Professora que atropelou jovens na porta de boate em Cuiabá será ouvida em julho

Audiências de instrução começaram nesta terça-feira (31) e policiais ouvidos reafirmaram ter visto sinais de embriaguez na motorista

A professora universitária Rafaela Screnci Ribeiro, acusada de atropelar três jovens na porta de uma boate, em Cuiabá, será ouvida pela Justiça no dia 4 de julho, segundo dia de audiência de instrução do caso.

A data foi comunicada pelo juiz Flávio Miraglia Fernandes, da 12ª Vara Criminal de Cuiabá, durante a primeira audiência de instrução, realizada nesta terça-feira (31).

O magistrado decidirá também pela dispensa ou oitiva de Hya Girotto, a única sobrevivente do triplo atropelamento. A jovem pediu dispensa alegando problemas psicológicos.

A instrução processual do caso teve início 3 anos depois que o acidente. O atropelamento foi em 23 de dezembro de 2018. As vítimas foram identificadas como Hya Giroto Santos, Ramon Alcides Viveiros e Myllena de Lacerda Inocêncio, que morreu no local.
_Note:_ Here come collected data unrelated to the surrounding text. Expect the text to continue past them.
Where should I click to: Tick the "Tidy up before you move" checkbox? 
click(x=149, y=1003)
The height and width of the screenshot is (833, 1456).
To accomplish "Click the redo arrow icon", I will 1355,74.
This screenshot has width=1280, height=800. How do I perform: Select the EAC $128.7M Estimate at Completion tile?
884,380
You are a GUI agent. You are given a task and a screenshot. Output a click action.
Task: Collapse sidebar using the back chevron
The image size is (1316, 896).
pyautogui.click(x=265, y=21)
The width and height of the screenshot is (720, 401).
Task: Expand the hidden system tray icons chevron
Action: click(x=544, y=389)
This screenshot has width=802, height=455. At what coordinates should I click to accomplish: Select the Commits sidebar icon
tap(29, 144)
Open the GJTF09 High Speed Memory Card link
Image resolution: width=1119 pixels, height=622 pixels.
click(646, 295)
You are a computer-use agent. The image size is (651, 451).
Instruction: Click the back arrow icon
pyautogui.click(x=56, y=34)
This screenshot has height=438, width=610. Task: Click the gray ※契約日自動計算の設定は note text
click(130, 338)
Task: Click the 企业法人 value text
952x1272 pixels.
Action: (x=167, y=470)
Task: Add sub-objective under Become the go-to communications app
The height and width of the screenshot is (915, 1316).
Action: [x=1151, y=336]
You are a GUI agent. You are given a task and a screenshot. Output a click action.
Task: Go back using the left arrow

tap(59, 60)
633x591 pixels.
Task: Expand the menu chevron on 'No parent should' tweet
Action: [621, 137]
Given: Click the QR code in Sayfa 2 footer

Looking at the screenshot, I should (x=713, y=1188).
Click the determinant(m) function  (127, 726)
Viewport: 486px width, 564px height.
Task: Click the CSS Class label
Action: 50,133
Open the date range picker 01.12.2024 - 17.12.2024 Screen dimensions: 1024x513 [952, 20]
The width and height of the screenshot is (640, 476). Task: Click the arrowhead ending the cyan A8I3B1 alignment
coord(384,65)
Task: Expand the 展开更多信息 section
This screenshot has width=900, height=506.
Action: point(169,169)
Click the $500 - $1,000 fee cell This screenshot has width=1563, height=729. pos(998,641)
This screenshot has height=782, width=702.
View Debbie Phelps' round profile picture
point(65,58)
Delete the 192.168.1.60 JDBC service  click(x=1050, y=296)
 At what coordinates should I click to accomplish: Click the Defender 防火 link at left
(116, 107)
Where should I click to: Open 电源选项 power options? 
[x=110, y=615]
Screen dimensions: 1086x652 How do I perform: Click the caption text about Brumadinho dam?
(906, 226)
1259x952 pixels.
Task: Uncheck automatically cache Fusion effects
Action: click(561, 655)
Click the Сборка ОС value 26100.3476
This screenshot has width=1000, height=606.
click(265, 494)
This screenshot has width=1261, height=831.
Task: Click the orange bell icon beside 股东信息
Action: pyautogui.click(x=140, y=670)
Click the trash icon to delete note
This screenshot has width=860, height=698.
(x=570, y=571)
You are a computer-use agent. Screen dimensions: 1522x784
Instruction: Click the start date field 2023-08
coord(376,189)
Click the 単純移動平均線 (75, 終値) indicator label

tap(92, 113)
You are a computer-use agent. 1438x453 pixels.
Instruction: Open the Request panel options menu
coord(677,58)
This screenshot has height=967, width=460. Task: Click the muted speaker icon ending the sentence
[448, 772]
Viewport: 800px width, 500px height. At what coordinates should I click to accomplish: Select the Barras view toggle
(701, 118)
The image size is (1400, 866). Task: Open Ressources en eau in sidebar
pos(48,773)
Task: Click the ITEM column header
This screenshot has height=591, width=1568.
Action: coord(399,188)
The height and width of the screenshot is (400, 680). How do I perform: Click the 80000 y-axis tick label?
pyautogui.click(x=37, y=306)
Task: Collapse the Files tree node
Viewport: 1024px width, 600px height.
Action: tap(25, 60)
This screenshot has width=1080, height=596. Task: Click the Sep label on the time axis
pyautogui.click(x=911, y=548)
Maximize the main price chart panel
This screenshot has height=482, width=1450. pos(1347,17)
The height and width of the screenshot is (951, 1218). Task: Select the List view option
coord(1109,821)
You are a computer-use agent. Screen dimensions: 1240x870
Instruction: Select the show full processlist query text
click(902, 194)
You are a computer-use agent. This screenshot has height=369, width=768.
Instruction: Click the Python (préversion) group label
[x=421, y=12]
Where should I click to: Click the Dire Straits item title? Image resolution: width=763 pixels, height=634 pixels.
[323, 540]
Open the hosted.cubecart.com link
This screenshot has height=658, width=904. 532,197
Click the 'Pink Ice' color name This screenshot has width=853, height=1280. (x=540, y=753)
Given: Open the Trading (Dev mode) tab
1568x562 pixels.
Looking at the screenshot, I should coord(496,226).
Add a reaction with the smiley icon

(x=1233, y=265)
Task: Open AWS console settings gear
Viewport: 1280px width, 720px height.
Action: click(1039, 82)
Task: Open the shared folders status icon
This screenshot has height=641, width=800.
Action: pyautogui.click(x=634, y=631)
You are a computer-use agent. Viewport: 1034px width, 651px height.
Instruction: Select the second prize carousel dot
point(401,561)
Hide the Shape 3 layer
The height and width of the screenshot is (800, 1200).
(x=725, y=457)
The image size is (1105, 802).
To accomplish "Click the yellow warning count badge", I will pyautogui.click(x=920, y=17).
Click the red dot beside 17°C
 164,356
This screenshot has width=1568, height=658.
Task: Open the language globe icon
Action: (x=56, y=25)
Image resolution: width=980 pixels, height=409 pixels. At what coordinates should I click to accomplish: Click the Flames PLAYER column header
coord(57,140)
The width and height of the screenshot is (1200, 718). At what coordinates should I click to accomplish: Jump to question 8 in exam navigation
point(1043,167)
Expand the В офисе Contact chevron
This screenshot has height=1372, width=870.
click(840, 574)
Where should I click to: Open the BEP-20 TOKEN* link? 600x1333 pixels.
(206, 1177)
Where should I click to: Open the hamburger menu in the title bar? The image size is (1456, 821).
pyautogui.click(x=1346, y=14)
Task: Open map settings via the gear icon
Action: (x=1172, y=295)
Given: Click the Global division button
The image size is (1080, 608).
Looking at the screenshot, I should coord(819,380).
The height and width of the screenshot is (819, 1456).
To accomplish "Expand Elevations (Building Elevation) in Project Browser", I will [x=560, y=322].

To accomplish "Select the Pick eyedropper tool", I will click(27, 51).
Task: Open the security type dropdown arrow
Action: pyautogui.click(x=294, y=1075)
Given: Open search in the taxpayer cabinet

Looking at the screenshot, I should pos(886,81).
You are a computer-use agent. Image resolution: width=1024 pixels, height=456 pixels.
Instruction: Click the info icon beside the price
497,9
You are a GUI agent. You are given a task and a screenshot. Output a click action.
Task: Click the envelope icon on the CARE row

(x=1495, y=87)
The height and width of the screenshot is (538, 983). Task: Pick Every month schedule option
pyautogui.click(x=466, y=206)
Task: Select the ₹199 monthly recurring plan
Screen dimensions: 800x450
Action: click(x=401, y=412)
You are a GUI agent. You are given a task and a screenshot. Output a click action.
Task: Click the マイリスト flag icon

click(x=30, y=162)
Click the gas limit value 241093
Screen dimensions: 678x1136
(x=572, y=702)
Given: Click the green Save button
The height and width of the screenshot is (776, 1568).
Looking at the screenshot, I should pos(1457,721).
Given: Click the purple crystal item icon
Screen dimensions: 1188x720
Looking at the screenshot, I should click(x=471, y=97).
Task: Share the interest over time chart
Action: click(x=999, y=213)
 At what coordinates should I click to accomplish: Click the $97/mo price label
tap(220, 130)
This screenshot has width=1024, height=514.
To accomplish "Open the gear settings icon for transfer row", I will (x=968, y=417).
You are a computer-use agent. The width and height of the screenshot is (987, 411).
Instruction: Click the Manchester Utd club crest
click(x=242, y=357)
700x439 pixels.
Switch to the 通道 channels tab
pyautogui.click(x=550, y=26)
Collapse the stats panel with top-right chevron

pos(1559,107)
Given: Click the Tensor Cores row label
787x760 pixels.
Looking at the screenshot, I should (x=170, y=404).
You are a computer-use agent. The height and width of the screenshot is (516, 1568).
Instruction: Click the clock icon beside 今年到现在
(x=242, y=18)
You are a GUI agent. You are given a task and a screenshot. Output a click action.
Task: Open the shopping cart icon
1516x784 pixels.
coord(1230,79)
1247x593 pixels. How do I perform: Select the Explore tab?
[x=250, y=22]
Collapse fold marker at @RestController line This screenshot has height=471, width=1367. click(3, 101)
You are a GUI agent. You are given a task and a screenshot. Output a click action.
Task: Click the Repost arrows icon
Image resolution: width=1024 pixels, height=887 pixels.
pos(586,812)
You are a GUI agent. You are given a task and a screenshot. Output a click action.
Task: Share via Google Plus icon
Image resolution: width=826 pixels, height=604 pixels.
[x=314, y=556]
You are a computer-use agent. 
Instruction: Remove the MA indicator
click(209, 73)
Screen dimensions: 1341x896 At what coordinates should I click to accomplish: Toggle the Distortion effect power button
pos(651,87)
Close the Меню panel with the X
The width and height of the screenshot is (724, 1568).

Ramon foi socorrido e ficou internado por cinco dias, mas não resistiu.

Sinais de embriaguez

Rafaela foi presa no dia do acidente e, à época, a Polícia Militar afirmou que a mulher apresentava sinais de embriaguez.

A informação foi reiterada pelos policiais militares que estiveram no local do acidente para dar suporte às equipes socorristas e também pela guarnição que efetuou a prisão.

O policial militar Ednei Gustavo de Souza disse que assim que chegou ao local avistou as vítimas caídas na rua e foi informado que a pessoa responsável pelo atropelamento estava ali próximo.

“Ela estava de cabeça baixa, não olhou para ninguém, ficou em silêncio o tempo todo”, disse.

Lyndolfo Tiago Oliveira Leite, outro militar, estava na equipe que efetuou a prisão de Rafaela e contou que, quando os policiais se aproximaram, a mulher estava sentada no meio fio, próximo ao local do acidente.

“Precisou de ajuda para se levantar e entrar na viatura, tinha um cheiro forte de álcool, fala arrastada e ainda defecou na viatura”, contou. “Ela não demonstrou nenhuma reação”, afirmou o militar sobre Rafaela, com relação ao atropelamento.